Persistence Spheres: Bi-Continuous Representations of Persistence Diagrams¶

Conference: ICLR 2026
OpenReview: https://openreview.net/forum?id=eITU6vjnIa
Area: Learning Theory / Topological Data Analysis
Keywords: Persistent Homology, Persistence Diagrams, Vectorized Representation, Bi-continuity, 1-Wasserstein Stability

TL;DR¶

This paper proposes Persistence Spheres (PS): by constructing a "lift zonoid" from a weighted persistence diagram and taking its support function on the unit sphere \(S^2\), a functional representation is obtained that is Lipschitz continuous with respect to the 1-Wasserstein distance and possesses a continuous inverse on its image. This "bi-continuity" is extremely rare in persistence diagram vectorization methods. Experimentally, it matches or outperforms baselines like persistence images, landscapes, and sliced Wasserstein kernels in clustering, regression, and classification tasks.

Background & Motivation¶

Background: Topological Data Analysis (TDA) uses persistent homology to characterize the "shape" of data—recording the scales at which topological features like connected components, loops, and voids appear (birth) and disappear (death). The results are compressed into a persistence diagram (PD), a multiset of points in the plane \(\mathbb{R}^2_{x<y}\). To integrate PDs into downstream machine learning, the standard approach is to vectorize the PD into vectors or functions in a linear space, which are then fed into classical models like Random Forests or SVMs. Representative methods include persistence images (PI), persistence landscapes (PL), persistence splines (PSpl), and sliced Wasserstein kernels (SWK).

Limitations of Prior Work: The natural metric between PDs is the 1-Wasserstein distance \(W_1\) based on partial optimal transport, which induces a highly nonlinear geometry on the PD space—even calculating an "average" requires computing a Wasserstein barycenter, which is computationally expensive and may not yield a unique solution. Most existing vectorization methods only guarantee forward stability (similar PDs → similar vectors), but not the inverse: similar representation vectors do not necessarily imply similar PDs. That is, most embeddings lose "inverse continuity," and similarity in the feature space cannot be translated back to similarity at the diagram level.

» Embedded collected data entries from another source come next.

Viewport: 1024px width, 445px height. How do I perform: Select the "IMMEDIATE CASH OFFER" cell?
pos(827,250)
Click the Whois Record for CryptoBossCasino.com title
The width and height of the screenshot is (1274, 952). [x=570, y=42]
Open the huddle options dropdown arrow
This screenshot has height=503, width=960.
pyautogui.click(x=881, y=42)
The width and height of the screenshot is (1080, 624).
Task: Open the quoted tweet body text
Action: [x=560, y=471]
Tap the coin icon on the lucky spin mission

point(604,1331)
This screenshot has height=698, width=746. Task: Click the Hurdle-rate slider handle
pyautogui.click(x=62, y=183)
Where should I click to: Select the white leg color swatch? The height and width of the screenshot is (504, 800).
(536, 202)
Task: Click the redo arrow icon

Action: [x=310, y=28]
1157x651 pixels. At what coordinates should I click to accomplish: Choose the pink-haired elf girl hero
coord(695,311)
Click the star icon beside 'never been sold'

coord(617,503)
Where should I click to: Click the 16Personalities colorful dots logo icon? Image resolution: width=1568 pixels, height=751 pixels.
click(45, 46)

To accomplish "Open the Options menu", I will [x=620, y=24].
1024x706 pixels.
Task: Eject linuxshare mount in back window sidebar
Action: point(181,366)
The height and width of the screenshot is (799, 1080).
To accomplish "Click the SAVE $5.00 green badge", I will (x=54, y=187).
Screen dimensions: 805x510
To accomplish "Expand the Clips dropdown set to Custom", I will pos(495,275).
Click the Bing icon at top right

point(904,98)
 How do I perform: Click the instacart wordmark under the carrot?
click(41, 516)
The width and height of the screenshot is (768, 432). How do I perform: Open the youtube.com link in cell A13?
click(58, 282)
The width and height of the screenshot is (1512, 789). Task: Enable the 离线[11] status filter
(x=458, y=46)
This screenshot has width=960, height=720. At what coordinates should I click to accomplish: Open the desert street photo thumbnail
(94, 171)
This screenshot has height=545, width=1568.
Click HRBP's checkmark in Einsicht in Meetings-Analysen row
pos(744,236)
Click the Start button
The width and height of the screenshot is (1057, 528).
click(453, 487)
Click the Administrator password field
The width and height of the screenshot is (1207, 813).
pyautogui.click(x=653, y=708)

Key Challenge: It is theoretically known (Carrière & Bauer, 2019) that a bi-Lipschitz embedding of the Wasserstein space into a general Hilbert space is impossible. Thus, researchers typically settle for one-way stability. Previous works offering stronger guarantees (e.g., Bate & Garcia Pulido, 2024) often restrict PDs to a maximum of \(n\) points.

Goal: Construct a functional representation that holds for any PD without restricting the number of points, while achieving the "bi-continuity" property of forward Lipschitz continuity + inverse continuity.

Key Insight: The authors leverage tools from convex geometry: lift zonoids and support functions. The support function operator \(A\mapsto h_A\) is injective and linear, and there exists an isometric relationship between the support function and the Hausdorff distance: \(\max_{v\in S^2}|h_A(v)-h_B(v)|=d_H(A,B)\). This isometric bridge allows the transport geometry of PDs to be translated into controllable distances in a function space.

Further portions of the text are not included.